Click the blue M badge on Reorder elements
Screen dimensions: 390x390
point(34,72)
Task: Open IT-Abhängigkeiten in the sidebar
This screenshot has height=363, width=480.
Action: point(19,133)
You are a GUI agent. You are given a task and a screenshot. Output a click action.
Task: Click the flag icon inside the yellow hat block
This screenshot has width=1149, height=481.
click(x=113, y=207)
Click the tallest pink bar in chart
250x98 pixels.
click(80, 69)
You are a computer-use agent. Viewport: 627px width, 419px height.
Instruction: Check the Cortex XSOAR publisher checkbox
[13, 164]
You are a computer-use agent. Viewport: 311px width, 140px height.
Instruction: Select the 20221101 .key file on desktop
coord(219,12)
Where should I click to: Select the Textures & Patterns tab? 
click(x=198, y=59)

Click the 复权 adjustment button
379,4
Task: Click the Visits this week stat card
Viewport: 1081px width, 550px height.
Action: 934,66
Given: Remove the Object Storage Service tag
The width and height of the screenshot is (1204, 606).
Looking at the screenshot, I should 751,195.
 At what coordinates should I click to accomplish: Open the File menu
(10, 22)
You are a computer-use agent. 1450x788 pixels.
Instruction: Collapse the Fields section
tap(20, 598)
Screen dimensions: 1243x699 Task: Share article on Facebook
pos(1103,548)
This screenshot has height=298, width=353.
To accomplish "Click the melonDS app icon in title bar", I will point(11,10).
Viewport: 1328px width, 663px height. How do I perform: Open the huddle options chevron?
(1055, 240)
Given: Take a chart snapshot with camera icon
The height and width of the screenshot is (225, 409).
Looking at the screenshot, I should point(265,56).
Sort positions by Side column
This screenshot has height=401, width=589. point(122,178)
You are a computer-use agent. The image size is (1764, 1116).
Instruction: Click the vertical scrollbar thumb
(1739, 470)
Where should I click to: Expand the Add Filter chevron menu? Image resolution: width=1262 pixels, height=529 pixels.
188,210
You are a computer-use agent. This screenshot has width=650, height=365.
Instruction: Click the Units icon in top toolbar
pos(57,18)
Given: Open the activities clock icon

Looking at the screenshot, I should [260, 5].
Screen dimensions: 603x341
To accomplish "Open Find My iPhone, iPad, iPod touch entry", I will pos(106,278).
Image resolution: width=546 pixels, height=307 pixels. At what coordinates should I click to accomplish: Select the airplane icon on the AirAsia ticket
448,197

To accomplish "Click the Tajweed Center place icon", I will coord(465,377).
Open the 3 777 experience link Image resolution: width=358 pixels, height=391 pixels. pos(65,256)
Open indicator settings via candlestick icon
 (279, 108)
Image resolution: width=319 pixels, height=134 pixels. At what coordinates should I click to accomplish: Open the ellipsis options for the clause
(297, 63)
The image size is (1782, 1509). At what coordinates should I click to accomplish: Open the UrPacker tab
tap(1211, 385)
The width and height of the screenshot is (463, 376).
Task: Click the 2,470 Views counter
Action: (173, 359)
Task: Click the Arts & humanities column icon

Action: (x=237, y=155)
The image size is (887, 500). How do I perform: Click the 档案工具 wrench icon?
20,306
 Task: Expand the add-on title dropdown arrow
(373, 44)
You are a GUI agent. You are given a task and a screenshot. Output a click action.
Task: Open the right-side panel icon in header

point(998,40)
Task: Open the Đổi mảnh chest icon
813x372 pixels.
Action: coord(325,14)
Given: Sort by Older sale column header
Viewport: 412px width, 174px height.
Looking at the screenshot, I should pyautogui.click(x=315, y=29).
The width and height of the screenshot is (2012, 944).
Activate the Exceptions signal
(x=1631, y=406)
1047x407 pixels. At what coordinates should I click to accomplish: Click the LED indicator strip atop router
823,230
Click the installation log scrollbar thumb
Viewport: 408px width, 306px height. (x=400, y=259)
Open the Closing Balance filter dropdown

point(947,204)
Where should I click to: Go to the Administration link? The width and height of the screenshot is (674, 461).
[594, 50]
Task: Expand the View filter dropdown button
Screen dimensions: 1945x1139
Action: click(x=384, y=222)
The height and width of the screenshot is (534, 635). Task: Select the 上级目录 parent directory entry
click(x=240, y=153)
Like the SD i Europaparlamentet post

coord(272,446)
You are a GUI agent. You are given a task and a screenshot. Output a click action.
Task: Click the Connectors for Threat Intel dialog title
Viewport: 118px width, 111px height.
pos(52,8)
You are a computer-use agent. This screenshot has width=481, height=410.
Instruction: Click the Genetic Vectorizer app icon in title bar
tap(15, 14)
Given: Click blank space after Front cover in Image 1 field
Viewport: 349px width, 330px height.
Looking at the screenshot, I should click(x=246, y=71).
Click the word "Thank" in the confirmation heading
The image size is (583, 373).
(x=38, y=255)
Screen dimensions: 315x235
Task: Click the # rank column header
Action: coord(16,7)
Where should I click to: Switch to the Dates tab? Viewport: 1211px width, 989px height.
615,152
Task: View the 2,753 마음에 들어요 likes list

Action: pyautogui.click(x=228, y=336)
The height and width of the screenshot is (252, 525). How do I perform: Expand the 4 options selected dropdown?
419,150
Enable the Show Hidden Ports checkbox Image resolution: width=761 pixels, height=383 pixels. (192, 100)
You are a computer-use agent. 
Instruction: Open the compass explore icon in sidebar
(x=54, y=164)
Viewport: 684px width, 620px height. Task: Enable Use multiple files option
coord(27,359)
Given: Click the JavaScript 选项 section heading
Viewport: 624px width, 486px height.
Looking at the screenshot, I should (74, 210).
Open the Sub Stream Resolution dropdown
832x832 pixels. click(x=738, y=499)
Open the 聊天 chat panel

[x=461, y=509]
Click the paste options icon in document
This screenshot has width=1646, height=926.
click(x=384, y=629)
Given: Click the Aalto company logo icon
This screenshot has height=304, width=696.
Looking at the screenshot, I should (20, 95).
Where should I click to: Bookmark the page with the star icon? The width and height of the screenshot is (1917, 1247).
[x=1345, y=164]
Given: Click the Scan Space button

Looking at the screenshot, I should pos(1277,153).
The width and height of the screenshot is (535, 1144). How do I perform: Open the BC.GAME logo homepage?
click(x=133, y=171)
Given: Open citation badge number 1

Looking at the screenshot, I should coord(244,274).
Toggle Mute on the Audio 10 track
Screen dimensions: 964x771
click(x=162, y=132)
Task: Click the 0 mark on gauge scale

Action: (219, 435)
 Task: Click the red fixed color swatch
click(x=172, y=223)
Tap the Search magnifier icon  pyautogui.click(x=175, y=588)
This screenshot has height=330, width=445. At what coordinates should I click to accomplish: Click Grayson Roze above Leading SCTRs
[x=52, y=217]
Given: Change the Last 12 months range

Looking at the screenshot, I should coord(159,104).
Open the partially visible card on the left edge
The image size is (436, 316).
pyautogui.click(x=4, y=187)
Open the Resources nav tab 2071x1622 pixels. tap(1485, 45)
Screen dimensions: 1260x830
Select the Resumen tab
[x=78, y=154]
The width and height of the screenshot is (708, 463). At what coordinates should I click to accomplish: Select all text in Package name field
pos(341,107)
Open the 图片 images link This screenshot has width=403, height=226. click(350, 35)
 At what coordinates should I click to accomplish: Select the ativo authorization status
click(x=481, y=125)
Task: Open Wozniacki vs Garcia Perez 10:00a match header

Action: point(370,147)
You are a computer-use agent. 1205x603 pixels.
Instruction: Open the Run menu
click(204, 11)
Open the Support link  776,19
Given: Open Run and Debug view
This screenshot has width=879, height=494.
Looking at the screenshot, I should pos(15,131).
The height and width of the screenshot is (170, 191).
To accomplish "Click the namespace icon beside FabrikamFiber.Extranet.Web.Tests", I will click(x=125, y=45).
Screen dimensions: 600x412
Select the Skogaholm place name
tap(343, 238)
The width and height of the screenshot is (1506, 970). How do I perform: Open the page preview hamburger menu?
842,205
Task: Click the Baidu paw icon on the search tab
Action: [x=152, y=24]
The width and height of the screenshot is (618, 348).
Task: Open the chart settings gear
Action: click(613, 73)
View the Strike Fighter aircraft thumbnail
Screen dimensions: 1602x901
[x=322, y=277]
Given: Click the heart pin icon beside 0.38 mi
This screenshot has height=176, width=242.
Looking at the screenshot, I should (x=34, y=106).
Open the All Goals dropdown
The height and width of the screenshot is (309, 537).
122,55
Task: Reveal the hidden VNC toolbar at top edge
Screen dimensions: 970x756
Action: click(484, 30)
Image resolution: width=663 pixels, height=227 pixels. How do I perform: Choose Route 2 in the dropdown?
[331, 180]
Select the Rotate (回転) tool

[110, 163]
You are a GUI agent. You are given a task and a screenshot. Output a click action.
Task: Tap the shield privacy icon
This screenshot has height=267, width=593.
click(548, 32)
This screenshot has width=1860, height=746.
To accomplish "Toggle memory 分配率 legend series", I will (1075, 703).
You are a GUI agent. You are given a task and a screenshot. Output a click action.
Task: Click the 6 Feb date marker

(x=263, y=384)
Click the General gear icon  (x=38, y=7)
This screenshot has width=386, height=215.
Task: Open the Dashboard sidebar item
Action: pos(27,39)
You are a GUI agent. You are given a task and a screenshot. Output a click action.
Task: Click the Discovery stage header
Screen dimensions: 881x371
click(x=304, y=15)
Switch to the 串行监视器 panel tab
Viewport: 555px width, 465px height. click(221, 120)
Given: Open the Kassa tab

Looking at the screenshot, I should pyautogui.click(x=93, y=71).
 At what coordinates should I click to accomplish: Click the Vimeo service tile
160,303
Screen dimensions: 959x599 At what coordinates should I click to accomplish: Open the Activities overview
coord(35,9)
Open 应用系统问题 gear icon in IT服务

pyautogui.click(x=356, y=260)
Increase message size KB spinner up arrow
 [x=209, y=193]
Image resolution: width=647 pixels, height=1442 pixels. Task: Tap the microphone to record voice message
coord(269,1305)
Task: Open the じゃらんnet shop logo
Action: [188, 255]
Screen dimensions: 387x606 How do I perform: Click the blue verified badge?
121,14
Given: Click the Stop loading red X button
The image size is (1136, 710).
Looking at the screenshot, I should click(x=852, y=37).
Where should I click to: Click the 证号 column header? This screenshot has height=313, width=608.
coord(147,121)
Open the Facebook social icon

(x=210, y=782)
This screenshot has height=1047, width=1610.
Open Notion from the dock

■ **The request**
Convert the records from the line containing "Click the General" up to and including the line containing "Viewport: 555px width, 465px" into a JSON list of strings, with one string per line and blank lines omitted.

■ **In response**
[
  "Click the General gear icon  (x=38, y=7)",
  "This screenshot has width=386, height=215.",
  "Task: Open the Dashboard sidebar item",
  "Action: pos(27,39)",
  "You are a GUI agent. You are given a task and a screenshot. Output a click action.",
  "Task: Click the Discovery stage header",
  "Screen dimensions: 881x371",
  "click(x=304, y=15)",
  "Switch to the 串行监视器 panel tab",
  "Viewport: 555px width, 465px height. click(221, 120)"
]